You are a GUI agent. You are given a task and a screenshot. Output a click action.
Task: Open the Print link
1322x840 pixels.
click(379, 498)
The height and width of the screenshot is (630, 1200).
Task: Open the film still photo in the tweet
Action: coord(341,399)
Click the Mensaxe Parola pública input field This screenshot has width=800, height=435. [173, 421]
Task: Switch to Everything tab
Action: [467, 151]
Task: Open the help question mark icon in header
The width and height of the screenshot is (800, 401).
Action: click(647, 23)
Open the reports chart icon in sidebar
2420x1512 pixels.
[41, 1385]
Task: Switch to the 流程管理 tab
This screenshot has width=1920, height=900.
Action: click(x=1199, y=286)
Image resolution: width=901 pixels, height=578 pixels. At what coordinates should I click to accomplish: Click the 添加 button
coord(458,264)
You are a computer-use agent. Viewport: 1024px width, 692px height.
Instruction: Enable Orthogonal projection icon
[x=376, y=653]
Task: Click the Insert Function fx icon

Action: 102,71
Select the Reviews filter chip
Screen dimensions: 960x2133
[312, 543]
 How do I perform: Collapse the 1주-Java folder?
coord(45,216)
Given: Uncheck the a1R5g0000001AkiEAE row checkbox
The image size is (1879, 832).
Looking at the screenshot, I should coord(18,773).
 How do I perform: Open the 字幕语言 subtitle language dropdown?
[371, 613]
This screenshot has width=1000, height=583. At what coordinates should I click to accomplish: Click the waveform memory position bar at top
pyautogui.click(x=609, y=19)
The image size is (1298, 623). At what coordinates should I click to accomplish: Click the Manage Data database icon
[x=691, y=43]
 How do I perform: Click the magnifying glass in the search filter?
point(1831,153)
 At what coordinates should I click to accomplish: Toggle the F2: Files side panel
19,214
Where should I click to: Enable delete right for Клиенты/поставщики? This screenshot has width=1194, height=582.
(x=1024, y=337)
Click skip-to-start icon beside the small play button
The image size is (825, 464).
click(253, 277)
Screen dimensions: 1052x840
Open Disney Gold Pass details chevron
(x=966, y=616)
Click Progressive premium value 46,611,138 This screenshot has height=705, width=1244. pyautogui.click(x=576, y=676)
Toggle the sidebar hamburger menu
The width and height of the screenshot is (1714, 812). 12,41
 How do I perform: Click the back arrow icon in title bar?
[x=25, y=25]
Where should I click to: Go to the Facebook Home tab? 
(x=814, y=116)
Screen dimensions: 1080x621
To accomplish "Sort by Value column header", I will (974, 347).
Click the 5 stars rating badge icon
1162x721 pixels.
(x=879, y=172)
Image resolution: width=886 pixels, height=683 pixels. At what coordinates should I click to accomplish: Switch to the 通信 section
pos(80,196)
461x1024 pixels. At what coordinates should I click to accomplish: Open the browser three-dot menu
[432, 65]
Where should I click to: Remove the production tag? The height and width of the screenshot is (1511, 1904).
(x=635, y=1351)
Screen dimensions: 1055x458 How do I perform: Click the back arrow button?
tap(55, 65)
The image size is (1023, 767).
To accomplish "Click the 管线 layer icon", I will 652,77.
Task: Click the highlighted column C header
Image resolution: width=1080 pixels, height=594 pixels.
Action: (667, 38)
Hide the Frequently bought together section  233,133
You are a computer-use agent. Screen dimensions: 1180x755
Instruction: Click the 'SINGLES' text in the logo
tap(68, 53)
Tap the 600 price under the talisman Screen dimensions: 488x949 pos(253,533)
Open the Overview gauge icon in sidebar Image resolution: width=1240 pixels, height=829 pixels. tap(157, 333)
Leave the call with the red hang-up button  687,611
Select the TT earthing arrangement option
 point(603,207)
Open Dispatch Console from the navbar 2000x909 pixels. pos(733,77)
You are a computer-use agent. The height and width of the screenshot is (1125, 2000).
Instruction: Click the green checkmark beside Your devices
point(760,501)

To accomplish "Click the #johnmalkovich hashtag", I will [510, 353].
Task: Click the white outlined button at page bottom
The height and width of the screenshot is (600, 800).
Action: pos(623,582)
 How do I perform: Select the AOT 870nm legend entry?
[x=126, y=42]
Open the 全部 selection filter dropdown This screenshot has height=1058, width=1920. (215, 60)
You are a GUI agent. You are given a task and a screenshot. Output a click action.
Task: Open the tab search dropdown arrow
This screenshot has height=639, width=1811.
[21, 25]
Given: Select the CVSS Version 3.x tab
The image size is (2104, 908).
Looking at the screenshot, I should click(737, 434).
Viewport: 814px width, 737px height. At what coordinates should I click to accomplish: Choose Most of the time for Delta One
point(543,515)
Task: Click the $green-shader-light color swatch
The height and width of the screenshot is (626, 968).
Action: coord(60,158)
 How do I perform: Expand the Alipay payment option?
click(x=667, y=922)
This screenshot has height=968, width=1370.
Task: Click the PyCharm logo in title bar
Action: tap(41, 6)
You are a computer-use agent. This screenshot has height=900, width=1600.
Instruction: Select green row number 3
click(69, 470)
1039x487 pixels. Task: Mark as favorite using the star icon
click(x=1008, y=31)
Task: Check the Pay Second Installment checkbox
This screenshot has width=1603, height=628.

----------------

WHAT YOU ARE ASKED TO DO: Copy all of the records above line for line, with no changes.

TASK OUTPUT:
You are a GUI agent. You are given a task and a screenshot. Output a click action.
Task: Open the Print link
1322x840 pixels.
click(379, 498)
The height and width of the screenshot is (630, 1200).
Task: Open the film still photo in the tweet
Action: coord(341,399)
Click the Mensaxe Parola pública input field This screenshot has width=800, height=435. [173, 421]
Task: Switch to Everything tab
Action: [467, 151]
Task: Open the help question mark icon in header
The width and height of the screenshot is (800, 401).
Action: click(647, 23)
Open the reports chart icon in sidebar
2420x1512 pixels.
[41, 1385]
Task: Switch to the 流程管理 tab
This screenshot has width=1920, height=900.
Action: click(x=1199, y=286)
Image resolution: width=901 pixels, height=578 pixels. At what coordinates should I click to accomplish: Click the 添加 button
coord(458,264)
You are a computer-use agent. Viewport: 1024px width, 692px height.
Instruction: Enable Orthogonal projection icon
[x=376, y=653]
Task: Click the Insert Function fx icon

Action: 102,71
Select the Reviews filter chip
Screen dimensions: 960x2133
[312, 543]
 How do I perform: Collapse the 1주-Java folder?
coord(45,216)
Given: Uncheck the a1R5g0000001AkiEAE row checkbox
The image size is (1879, 832).
Looking at the screenshot, I should coord(18,773).
 How do I perform: Open the 字幕语言 subtitle language dropdown?
[371, 613]
This screenshot has width=1000, height=583. At what coordinates should I click to accomplish: Click the waveform memory position bar at top
pyautogui.click(x=609, y=19)
The image size is (1298, 623). At what coordinates should I click to accomplish: Click the Manage Data database icon
[x=691, y=43]
 How do I perform: Click the magnifying glass in the search filter?
point(1831,153)
 At what coordinates should I click to accomplish: Toggle the F2: Files side panel
19,214
Where should I click to: Enable delete right for Клиенты/поставщики? This screenshot has width=1194, height=582.
(x=1024, y=337)
Click skip-to-start icon beside the small play button
The image size is (825, 464).
click(253, 277)
Screen dimensions: 1052x840
Open Disney Gold Pass details chevron
(x=966, y=616)
Click Progressive premium value 46,611,138 This screenshot has height=705, width=1244. pyautogui.click(x=576, y=676)
Toggle the sidebar hamburger menu
The width and height of the screenshot is (1714, 812). 12,41
 How do I perform: Click the back arrow icon in title bar?
[x=25, y=25]
Where should I click to: Go to the Facebook Home tab? 
(x=814, y=116)
Screen dimensions: 1080x621
To accomplish "Sort by Value column header", I will (974, 347).
Click the 5 stars rating badge icon
1162x721 pixels.
(x=879, y=172)
Image resolution: width=886 pixels, height=683 pixels. At what coordinates should I click to accomplish: Switch to the 通信 section
pos(80,196)
461x1024 pixels. At what coordinates should I click to accomplish: Open the browser three-dot menu
[432, 65]
Where should I click to: Remove the production tag? The height and width of the screenshot is (1511, 1904).
(x=635, y=1351)
Screen dimensions: 1055x458 How do I perform: Click the back arrow button?
tap(55, 65)
The image size is (1023, 767).
To accomplish "Click the 管线 layer icon", I will 652,77.
Task: Click the highlighted column C header
Image resolution: width=1080 pixels, height=594 pixels.
Action: (667, 38)
Hide the Frequently bought together section  233,133
You are a computer-use agent. Screen dimensions: 1180x755
Instruction: Click the 'SINGLES' text in the logo
tap(68, 53)
Tap the 600 price under the talisman Screen dimensions: 488x949 pos(253,533)
Open the Overview gauge icon in sidebar Image resolution: width=1240 pixels, height=829 pixels. tap(157, 333)
Leave the call with the red hang-up button  687,611
Select the TT earthing arrangement option
 point(603,207)
Open Dispatch Console from the navbar 2000x909 pixels. pos(733,77)
You are a computer-use agent. The height and width of the screenshot is (1125, 2000).
Instruction: Click the green checkmark beside Your devices
point(760,501)

To accomplish "Click the #johnmalkovich hashtag", I will [510, 353].
Task: Click the white outlined button at page bottom
The height and width of the screenshot is (600, 800).
Action: pos(623,582)
 How do I perform: Select the AOT 870nm legend entry?
[x=126, y=42]
Open the 全部 selection filter dropdown This screenshot has height=1058, width=1920. (215, 60)
You are a GUI agent. You are given a task and a screenshot. Output a click action.
Task: Open the tab search dropdown arrow
This screenshot has height=639, width=1811.
[21, 25]
Given: Select the CVSS Version 3.x tab
The image size is (2104, 908).
Looking at the screenshot, I should click(737, 434).
Viewport: 814px width, 737px height. At what coordinates should I click to accomplish: Choose Most of the time for Delta One
point(543,515)
Task: Click the $green-shader-light color swatch
The height and width of the screenshot is (626, 968).
Action: coord(60,158)
 How do I perform: Expand the Alipay payment option?
click(x=667, y=922)
This screenshot has height=968, width=1370.
Task: Click the PyCharm logo in title bar
Action: tap(41, 6)
You are a computer-use agent. This screenshot has height=900, width=1600.
Instruction: Select green row number 3
click(69, 470)
1039x487 pixels. Task: Mark as favorite using the star icon
click(x=1008, y=31)
Task: Check the Pay Second Installment checkbox
This screenshot has width=1603, height=628.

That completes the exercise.